= Tom Petrie (journalist) =

British journalist

Tom Petrie (10 December 1938 – 10 March 2023) was a British journalist who served as news editor of The Sun from 1980 to 1992.

==Biography==
Petrie was born in Newcastle upon Tyne, England. His father, Thomas Petrie, worked as an advertising manager for the Hexham Courant, and his mother was Josephine Petrie (née Knox). After completing his secondary education at Leeds Grammar School, he undertook National Service in Gibraltar with the British Army. During this period, he met his first wife, Wilma. The couple later divorced, and Petrie subsequently married Meg Little.

Following his military service, Petrie began working on local newspapers and rose to the position of deputy editor at the Newcastle Chronicle. He joined The Sun in 1973 and was appointed news editor in 1980. During his tenure, the newspaper adopted a populist editorial stance aligned with the Conservative government led by Margaret Thatcher.

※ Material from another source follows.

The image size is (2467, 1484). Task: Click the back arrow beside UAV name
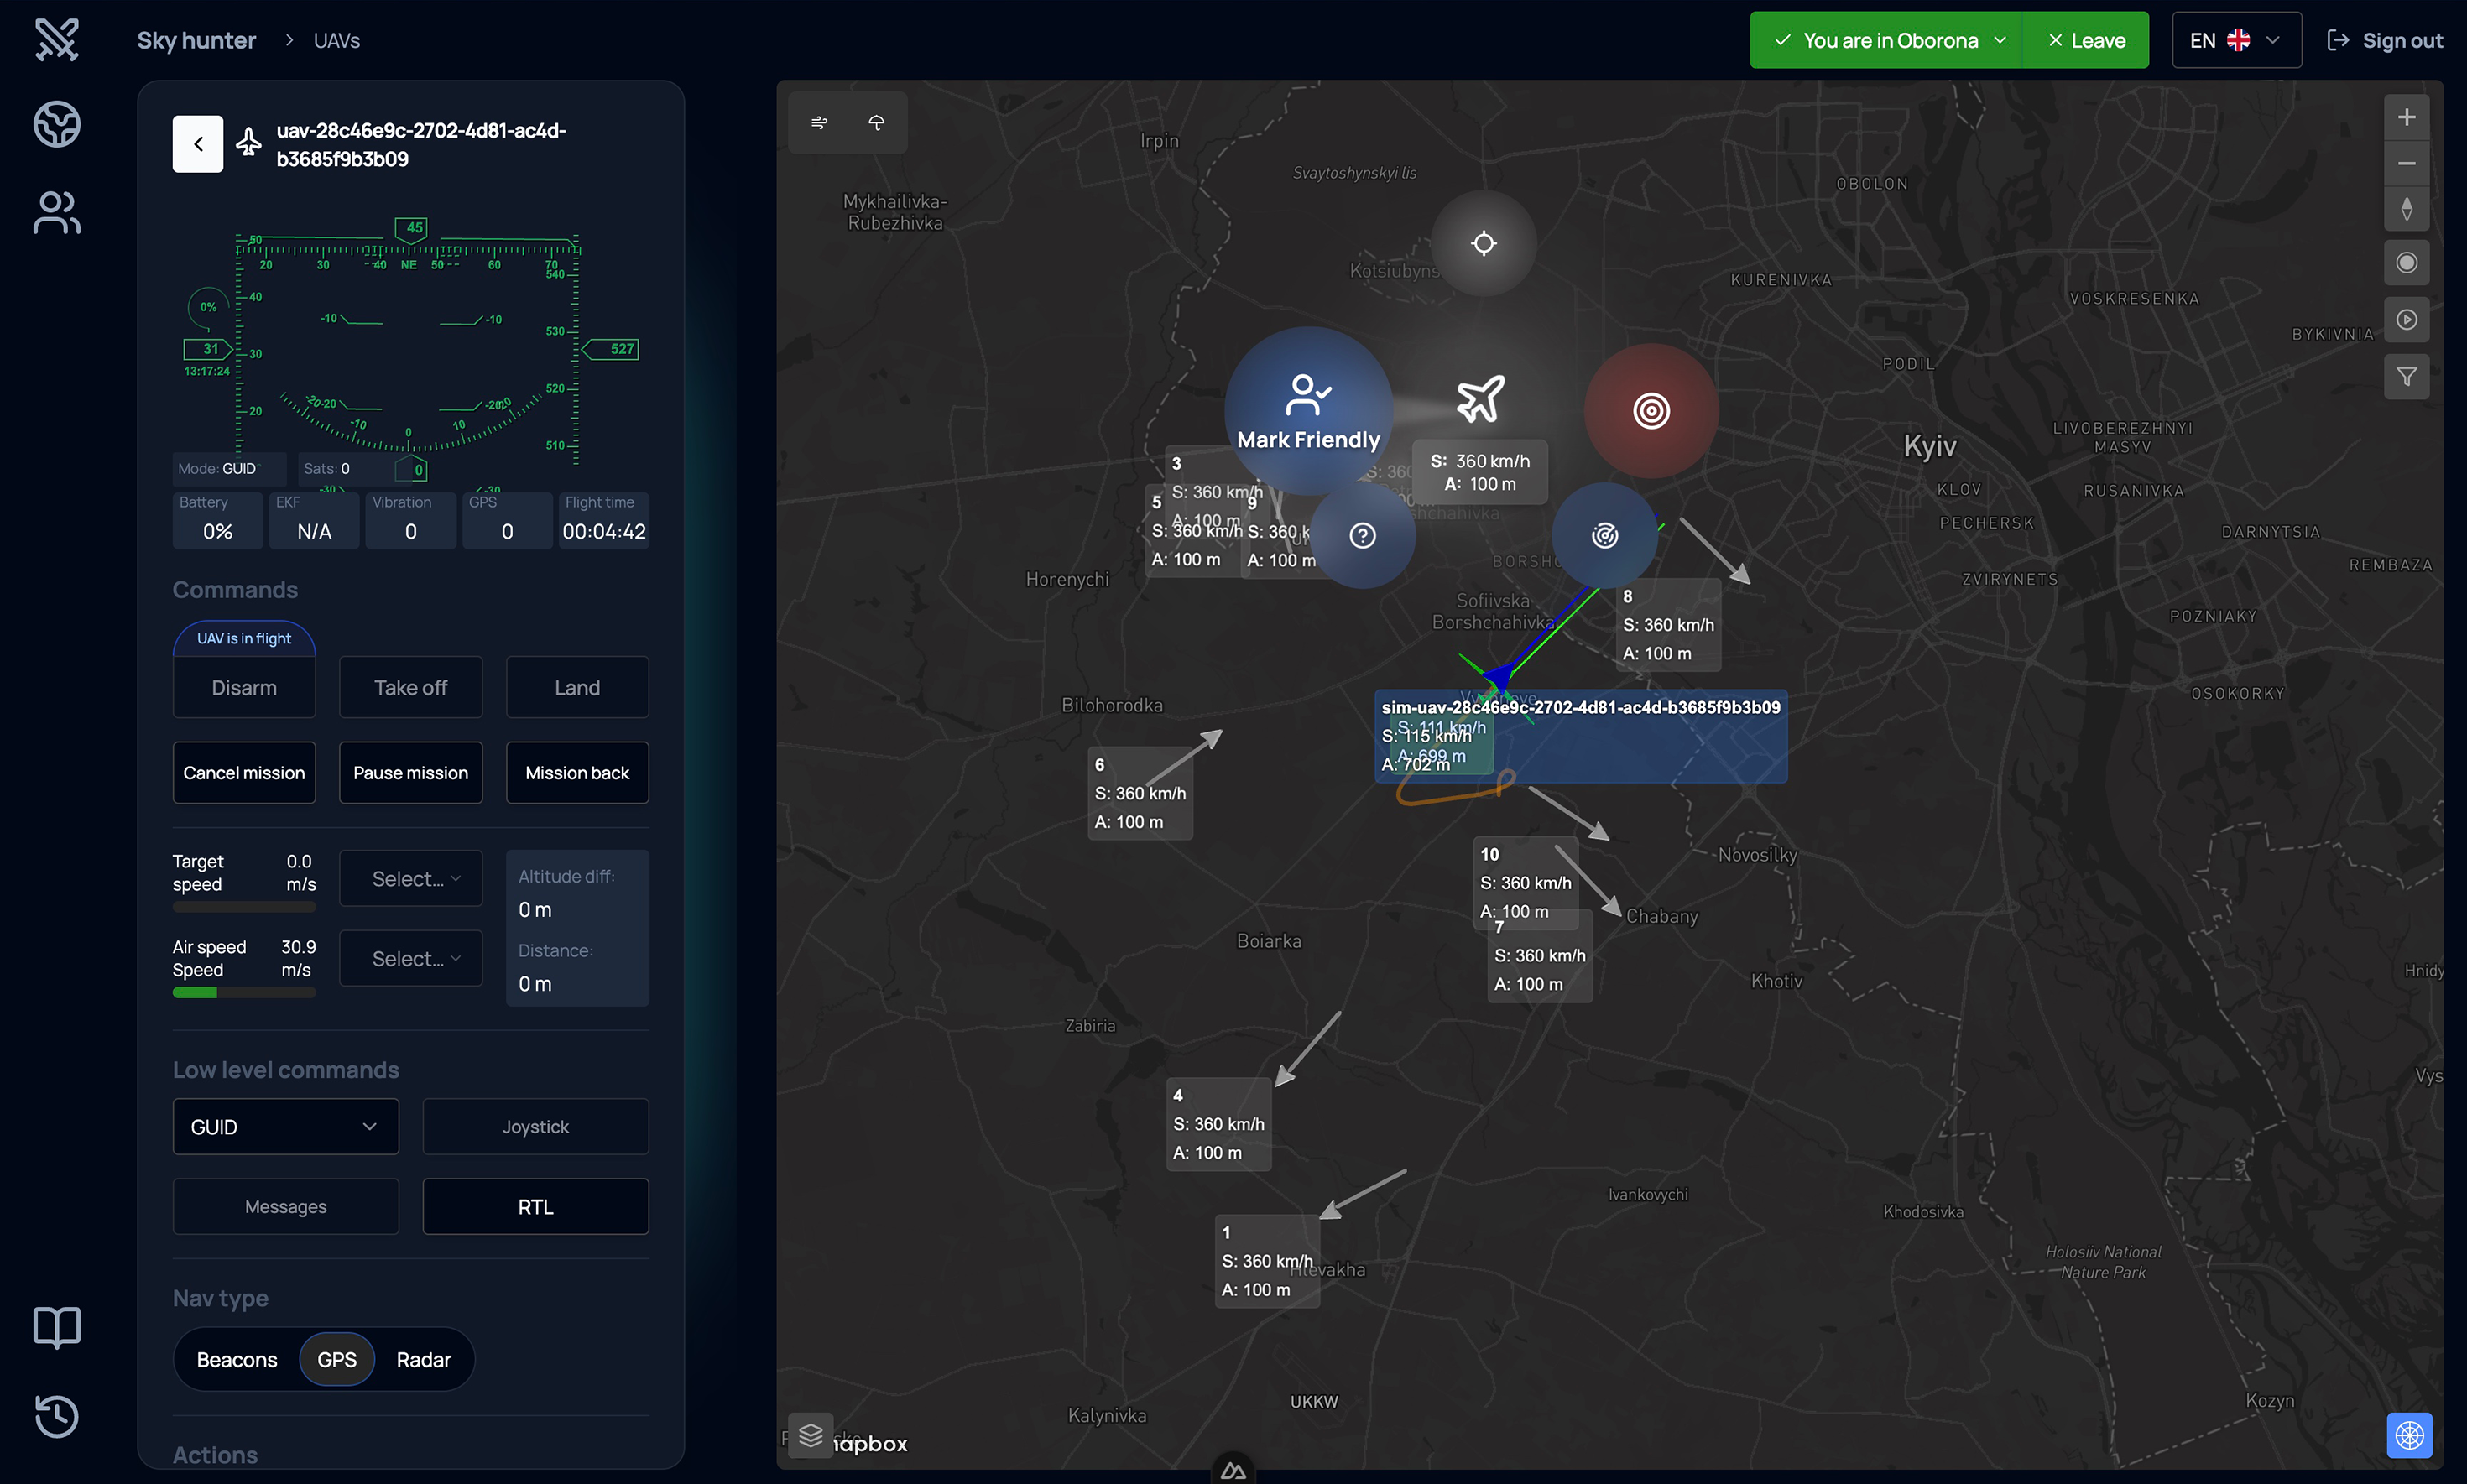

Petrie was involved in the creation of several headlines, including "Gotcha" in 1982, which reported the sinking of the Argentine warship General Belgrano during the Falklands War, and "Up Yours Delors!" in 1990, a response to comments made by European Commission President Jacques Delors. He also oversaw editorial stunts related to trade disputes and domestic political issues.

During the Wapping industrial dispute of the mid-1980s, Petrie supported the management's position and took part in morale-boosting activities for staff. Within the newsroom, he was known for an idiosyncratic management style and for mediating conflicts between editorial staff and senior management.

Petrie left The Sun in 1992 following a disagreement involving a deputy and the editor at the time. He later held brief roles at the Daily Mail and the Sunday People.